Agentic web research tool — smarter than search, faster than deep research. Search, scrape, and synthesize web content using LLMs.
Project description
web-scout-ai
Grounded web research for agents and apps.
One async call to discover sources, read real pages and documents, close coverage gaps, and return a cited synthesis.
Why This Exists
Most web tools stop too early.
- Search APIs give you snippets and links, not enough context to answer reliably.
- Single-page scrapers can read one URL well, but they do not know what to read next.
- Full deep-research agents often produce good work, but they can be slower, more expensive, and harder to control in production flows.
web-scout-ai is the middle path: a deterministic research pipeline that is stronger than search-only tooling and much lighter than open-ended research agents.
What It Actually Does
web-scout-ai does not just search and summarize. It runs a full research loop:
- Generate targeted search queries.
- Search the web with Serper or DuckDuckGo.
- Triage the best URLs across result sets.
- Scrape and extract relevant content in parallel.
- Evaluate whether the evidence actually answers the question.
- Reuse promising backlog URLs or run follow-up searches if coverage is still weak.
- Produce a grounded synthesis with inline citations.
- Run a deterministic citation check before returning the final answer.

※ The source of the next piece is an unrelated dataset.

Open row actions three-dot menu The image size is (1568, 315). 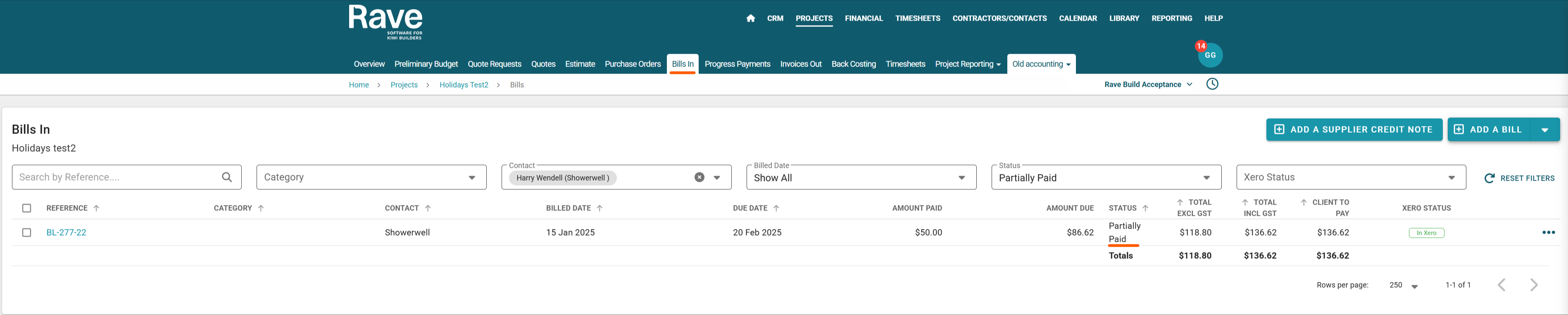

That gives you a practical balance of depth, speed, and control in one function: run_web_research(...).
Why It Feels Different
It reads sources, not snippets
Each selected URL is scraped and converted into a substantial query-relevant extract before synthesis.
It handles messy real-world content
- Static HTML via fast HTTP
- JS-rendered pages via Playwright
- PDF, DOCX, PPTX, XLSX via
docling - Scanned PDFs and empty JS pages via optional vision fallback
It can deepen automatically
If a direct URL is actually a list or database page, web-scout-ai can detect that, follow relevant item links, and even take one pagination hop.
It is easy to plug into agents
You get one async entry point, typed output, provider flexibility via LiteLLM, and no framework lock-in.
Quick Start
pip install web-scout-ai
web-scout-setup
web-scout-setup installs the Chromium browser required for JS-rendered pages.
First Run
This example uses DuckDuckGo so it works without a search API key.
import asyncio
from web_scout import run_web_research
async def main():
result = await run_web_research(
query="What are the main threats to coral reefs worldwide?",
models={
"web_researcher": "openai/gpt-5.4-mini",
"content_extractor": "gemini/gemini-3-flash-preview",
},
search_backend="duckduckgo",
)
print(result.synthesis)
print("\nSources:")
for source in result.scraped:
print(f"- {source.title or source.url}: {source.url}")
asyncio.run(main())
What You Get Back
class WebResearchResult(BaseModel):
synthesis: str
scraped: list[UrlEntry]
scrape_failed: list[UrlEntry]
bot_detected: list[UrlEntry]
snippet_only: list[UrlEntry]
queries: list[SearchQuery]
synthesis: final grounded answer with inline source citationsscraped: URLs successfully scraped, with extracted relevant contentscrape_failed: URLs that were attempted but could not be scrapedbot_detected: URLs blocked by bot protectionsnippet_only: search results kept only as snippetsqueries: all search queries executed during the run
UrlEntry contains url, title, and content.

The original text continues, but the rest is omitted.